Distributor: Columbia Pictures
Director: Sam Raimi
Producers: Avi Arad & Laura Ziskin
Screenwriter: Alvin Sargeant
Cinematographer: Bill Pope
Composer: Danny Elfman
Cast: Tobey Maguire, Kirsten Dunst, James Franco, Alfred Molina, Rosemary Harris, J.K Simmons, Bill Nunn, Donna Murphy, Elizabeth Banks, & Vanessa Perlito



If there was ever a sequel that captured the hearts and imaginations of its fans as well as lived up to its massive expectations, it's Spider-Man 2. So many sequels came out last summer and while some of them made tons of money, neither one had the substance to carry the film critically. Not only is the same director, Sam Raimi, back to bring in his flair for the film, but he's also added enough dimensions so that the fans of the comic books as well as newcomers to the franchise will be entertained and mesmerized. While the first film, like all the other comic books turned into movies, had the introductory storyline and slowly held storylines back a bit, the sequel has enough action, romance and plot twists that's easily outshines its predecessor. Spider-Man 2 ranks right up there with Superman 2 and X-Men 2 as one of the best sequels to a comic book franchise. For all the hoopla regarding Tobey Maguire and back problem that almost cost him the role, the producers held firm and kept him. No one can play the role as good as he.

When we last saw Peter Parker aka Spider-Man, he had just finished burying his uncle Ben and decided that he's better off not telling Mary-Jane how he really feels for her. At the same time, his best friend Harry Osborne is can't forget that he "saw" Spider-Man kill his father and he wants vengeance. As the sequel begins, Peter is still the bumbling college kid who can't keep a job, even a simply one as delivering pizza. It seems like he's always late to everything including his classes, which his professor keeps reminding him of. Though his friendship with Harry isn't as close as it once was, they're still cordial towards each other for Mary Jane and Aunt May's sake. When Harry offers Peter the chance to meet his idol Dr. Otto Octavius (Molina) for his thesis project, Peter's elated. While having dinner with the scientist and his wife, Otto lectures Peter on the powers of being gifted. He also talks about romance, which Peter sucks up every word.

When he tries to woo Mary Jane through poetry, she doesn't want to listen because she's frustrated that he could never show up to any of the nights she's doing theater. She tells him that he's too late for romancing her. She's seeing astronaut, John Jameson, the son of his part-time boss, J.Jonah Jameson (Simmons), who's never had any love for Spider-Man. On the day when Dr. Octavius is demonstrating a fusion experiment, something goes horrible wrong and lives are changed. Dr.Octavius becomes mentally unstable while having mechanical arms attached to his body and seeks chaos within the city. Harry becomes more obsessed with destroying Spider-Man and uses Peter to accomplish that; and Peter is more confused than ever about his identity and doing what's right. To achieve happiness, he has to decide what's worth sacrificing, Mary-Jane or his alter ego.

Raimi has infused more compelling issues that make the story so emotional.
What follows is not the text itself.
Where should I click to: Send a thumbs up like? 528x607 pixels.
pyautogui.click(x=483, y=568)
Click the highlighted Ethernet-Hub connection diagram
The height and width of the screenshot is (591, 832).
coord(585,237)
With most comic book superheroes, the one thing that troubles every one of them is the identity crisis. How does lead a normal life? In this film, Raimi makes sure that we see the trials and tribulations of Peter Parker. Much of the credit has to be given to the screenwriter Alvin Sargeant for putting some comic relief into the film as well as adding some issues that comic book fans will appreciate. Not only that, but he's also makes sure that one plot doesn't take center stage. Maguire is marvelous as the web-crawler with an identity crisis. The scenes where he talks to himself demonstrate his ability to carry a film on acting and facial expression. From his confession to Aunt May to the train scene, Maguire is at his best. Dunst is just as good. Their on-screen chemistry is better here than in the original. Molina is by far the best villain in recent years. He's not one-dimensional as other villains but multi-layered with different emotions. The CGI in the film is by far the best ever assembled in a film. When Spider-Man flies across the city looking to see who needs help, the sight is simply amazing.